## TASK BRIEF
Among the entries below, how many lines have the string "Classica" in them? Only the number should be given.

(Extracted data entries)
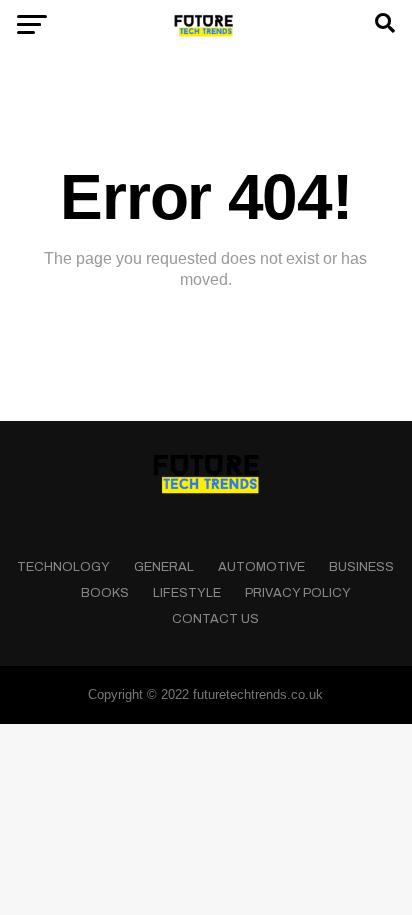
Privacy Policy (298, 593)
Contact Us (215, 619)
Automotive (261, 567)
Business (361, 567)
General (164, 567)
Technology (63, 567)
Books (105, 593)
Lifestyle (187, 593)
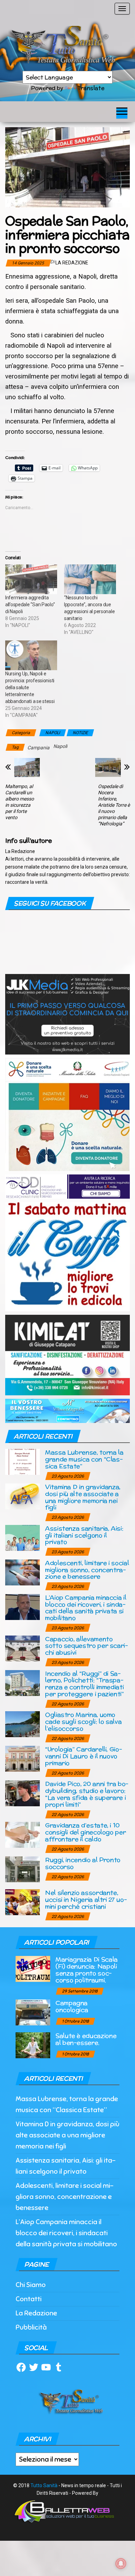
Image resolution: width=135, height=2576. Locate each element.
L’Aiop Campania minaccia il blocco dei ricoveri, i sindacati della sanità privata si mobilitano (85, 1607)
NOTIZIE (80, 732)
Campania (38, 747)
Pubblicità (31, 2327)
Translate (91, 88)
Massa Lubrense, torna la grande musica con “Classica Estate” (84, 1459)
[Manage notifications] (120, 2563)
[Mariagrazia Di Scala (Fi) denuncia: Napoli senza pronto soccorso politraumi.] (33, 1968)
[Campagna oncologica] (33, 2012)
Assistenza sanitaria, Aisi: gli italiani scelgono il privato (84, 1535)
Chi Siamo (31, 2284)
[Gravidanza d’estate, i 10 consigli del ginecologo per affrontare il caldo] (22, 1834)
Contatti (29, 2299)
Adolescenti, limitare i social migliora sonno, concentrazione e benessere (87, 1569)
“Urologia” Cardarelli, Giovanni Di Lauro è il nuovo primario (83, 1756)
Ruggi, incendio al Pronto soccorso (82, 1863)
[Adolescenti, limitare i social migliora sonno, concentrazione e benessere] (22, 1572)
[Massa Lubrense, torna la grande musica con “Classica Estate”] (22, 1461)
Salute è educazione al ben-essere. (85, 2039)
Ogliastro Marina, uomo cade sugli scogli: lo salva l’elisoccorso (83, 1721)
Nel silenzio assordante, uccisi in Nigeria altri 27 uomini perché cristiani (86, 1899)
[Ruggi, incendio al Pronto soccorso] (22, 1869)
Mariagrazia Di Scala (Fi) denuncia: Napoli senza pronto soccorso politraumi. (86, 1969)
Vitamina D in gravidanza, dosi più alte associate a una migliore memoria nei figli (82, 1496)
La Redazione (71, 262)
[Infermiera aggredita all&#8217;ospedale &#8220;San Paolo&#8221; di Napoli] (31, 579)
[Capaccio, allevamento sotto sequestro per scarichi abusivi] (22, 1648)
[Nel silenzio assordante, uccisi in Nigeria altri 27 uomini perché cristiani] (22, 1902)
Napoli (60, 746)
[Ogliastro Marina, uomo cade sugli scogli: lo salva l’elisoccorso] (22, 1724)
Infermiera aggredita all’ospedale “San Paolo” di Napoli (30, 604)
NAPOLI (52, 732)
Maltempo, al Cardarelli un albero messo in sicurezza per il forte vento (19, 802)
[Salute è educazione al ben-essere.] (33, 2045)
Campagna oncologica (71, 2006)
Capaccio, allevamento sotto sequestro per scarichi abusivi (86, 1645)
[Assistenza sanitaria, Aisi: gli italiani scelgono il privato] (22, 1537)
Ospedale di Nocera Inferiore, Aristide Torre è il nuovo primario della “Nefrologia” (114, 805)
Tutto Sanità (43, 2485)
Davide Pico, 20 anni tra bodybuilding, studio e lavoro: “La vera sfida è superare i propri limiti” (86, 1793)
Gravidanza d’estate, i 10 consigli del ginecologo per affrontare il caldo (85, 1832)
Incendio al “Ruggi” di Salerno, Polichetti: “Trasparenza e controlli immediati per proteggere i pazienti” (84, 1683)
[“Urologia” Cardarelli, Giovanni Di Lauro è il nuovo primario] (22, 1758)
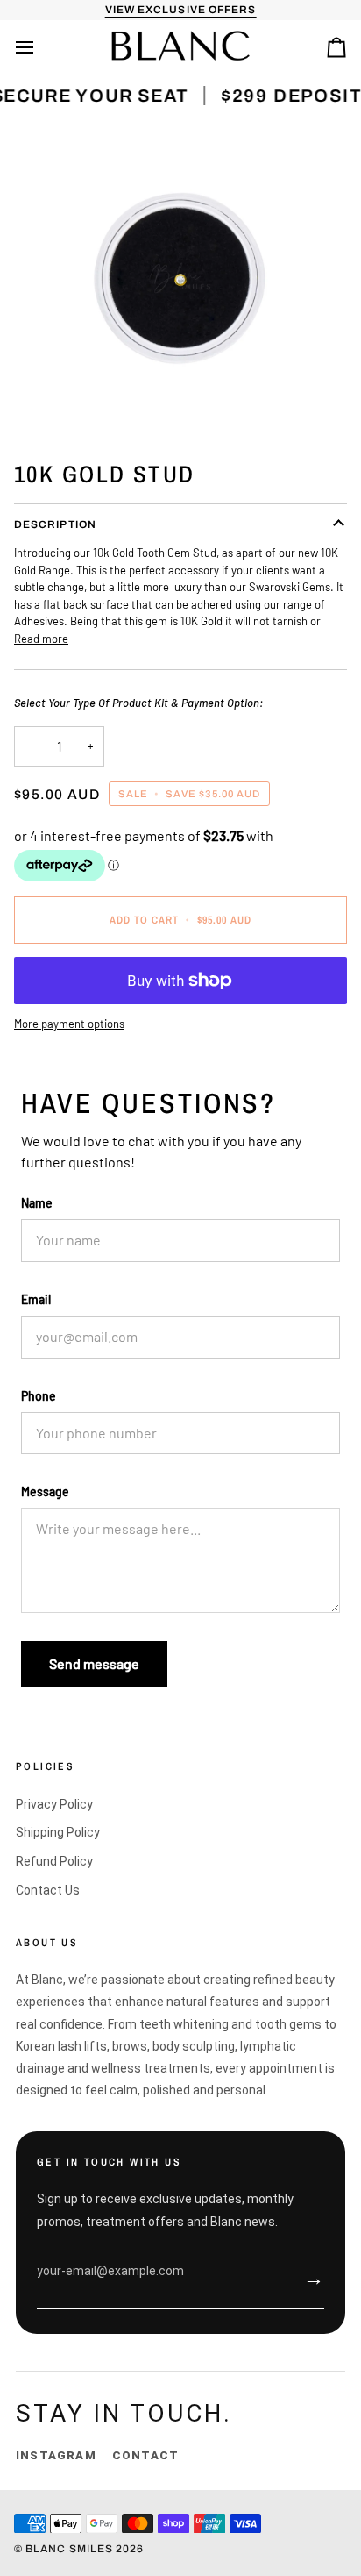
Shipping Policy (58, 1832)
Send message (94, 1663)
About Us (47, 1943)
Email (36, 1299)
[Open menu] (40, 47)
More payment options (69, 1024)
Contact (145, 2455)
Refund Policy (54, 1861)
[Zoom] (180, 279)
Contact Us (48, 1890)
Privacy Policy (54, 1804)
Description (55, 524)
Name (37, 1202)
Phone (38, 1395)
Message (45, 1491)
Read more (41, 639)
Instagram (56, 2455)
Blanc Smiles (70, 2549)
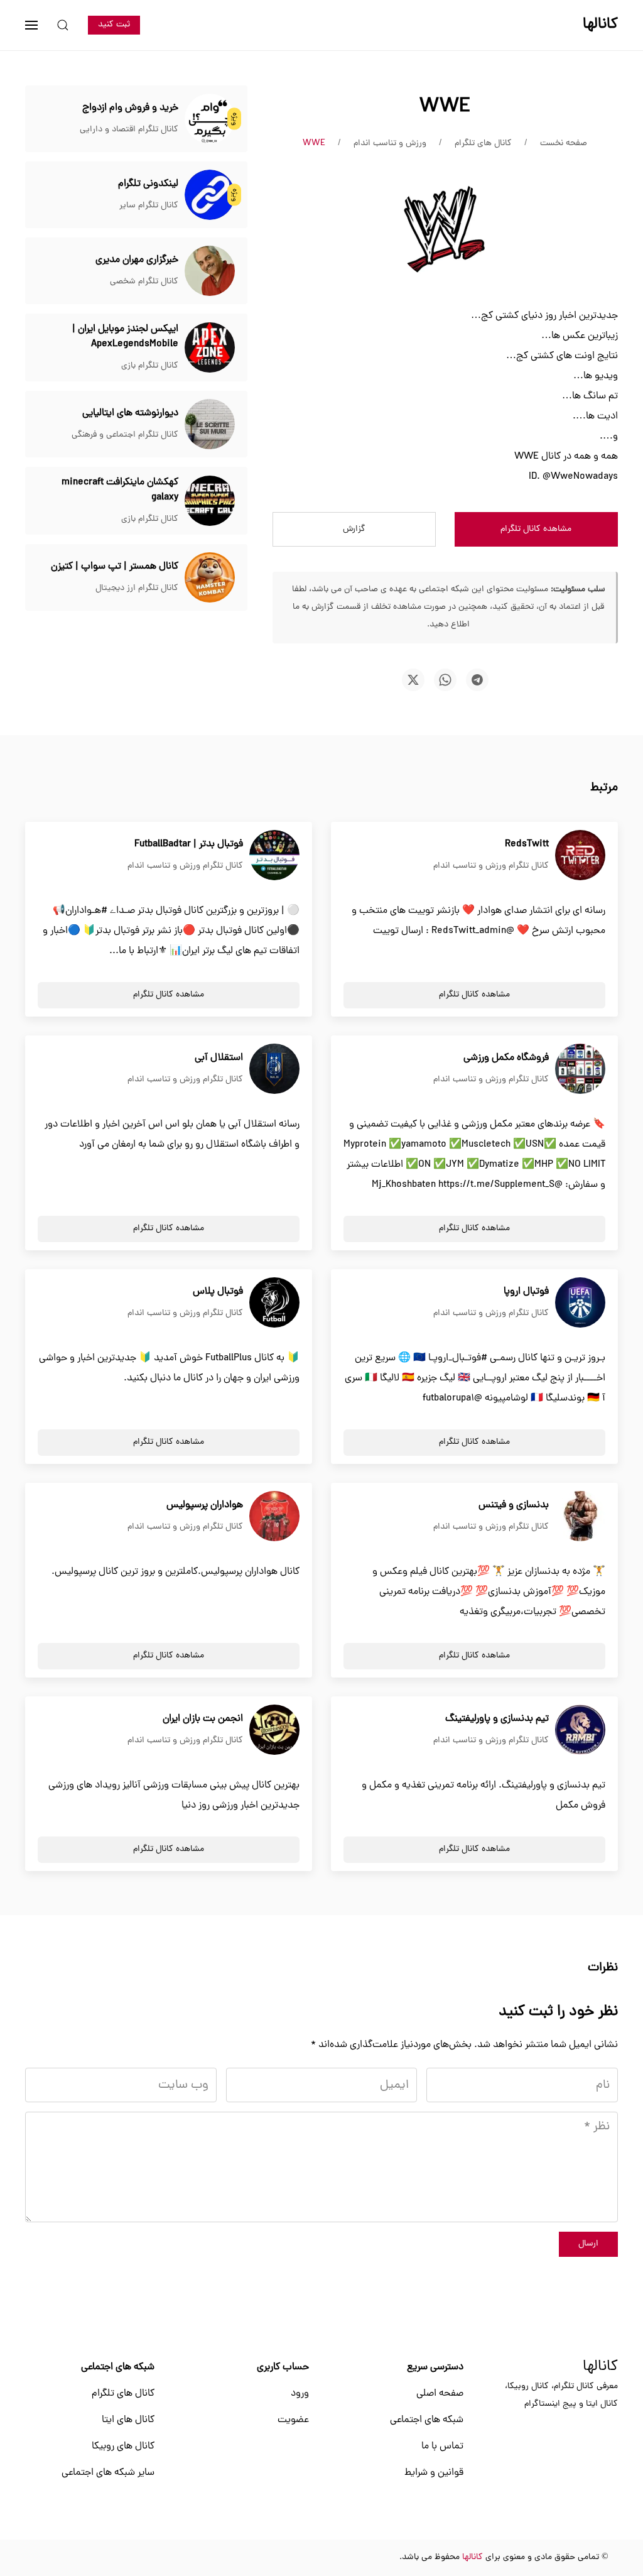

## RESULT
2